Though some of them have been made chairman of parliamentary standing committees, they are left with no meaningful job in the party as members of the advisory council.
Tofail Ahmed recently said that he would be happy to be an ordinary member instead of remaining as an adviser to the party.
Abdur Razzak went one step further as he said he considers retiring from politics.
Rivalry between the two powerful leaders of Chittagong unit of Awami League indicates that internal fight has its roots spread down to cities and grassroots.
Chittagong mayor ABM Mohiuddin Chowdhury and lawmaker Akhtaruzzaman Chowdhury Babu exchanged hot words over establishing supremacy in the port city politics before the next city corporation election.
Mohiuddin in a recent media interview claimed himself as a true loyalist and branded Babu, Engineer Mosharraf Hossain and Nur Islam BSc as opportunists.
Matia Chowdhury and Obaidul Kader, members of the party’s presidium, said the party would discuss Jalil’s statement at a meeting of its central working committee on October 3.
‘He [Jalil] is likely to be served a notice to explain his position,’ Obaidul Kader told New Age.
Jalil told a Dhaka-based newspaper Tuesday that he would reply if he got any such notice served from the party.
Most of the central leaders of BNP, on the other hand, were engaged in brawls for retaining their position or securing better place in the party as council session is approaching.
While a section of senior leaders were trying to replace Khandaker Delwar Hossain as secretary general, some advisers to the chairperson and vice chairmen and joint secretaries general are parleying for a place in the highest policymaking body, national standing committee, insiders said.
Followers of party’s senior joint secretary general Tarique Rahman, who has been in London on medical ground since September 12, 2008, are trying to ensure his return home at the earliest so that he can compete for the post of secretary general in the national council session planned in December.

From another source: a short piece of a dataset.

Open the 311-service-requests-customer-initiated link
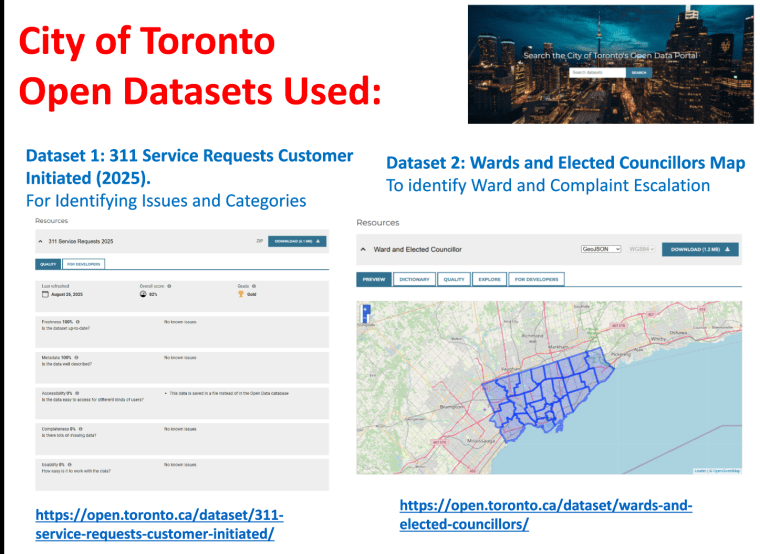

Fights for positions are open in city units as well.
A section of leaders including Sadeque Hossain Khoka and Mirza Abbas are engaged in bickering to have committees in Dhaka and Chittagong within their grips.
Recent remark made by Salauddin Quader Chowdhury to television channels gave further twist to the rivalry between the incumbent and former mayor of Dhaka.
He was also critical of the party chairperson saying that she (Khaleda Zia) had been ‘blind with her affection for son.’
Party insiders said he was summoned to the Gulshan office of party chairperson, who advised him not to make unguarded remarks.
The party has also been sharply divided over the issue of accommodating the leaders who preached ‘sweeping reforms’ in the party during the two-year period of emergency.
Rival groups were staging demonstrations almost every day at the district and upazila levels as senior leaders, former ministers and lawmakers were patronising different groups there.
When asked about the groupings within BNP, Khandakar Mosharraf Hossain, a member of the party’s standing committee, told New Age, ‘It is not unusual in a huge party like BNP. Everything will be alright after the council session where the councillors will make the ultimate decision.’
Some leaders of the two parties on different occasions shared their ordeals during the regime of the military-backed interim government that had done everything — from intimidation, arrest, harassment and repression — to lure the leaders into splitting their respective parties since January 11, 2007 changeover.
‘They (military intelligence) are still trying to hook up many of us,’ a joint secretary general of BNP said.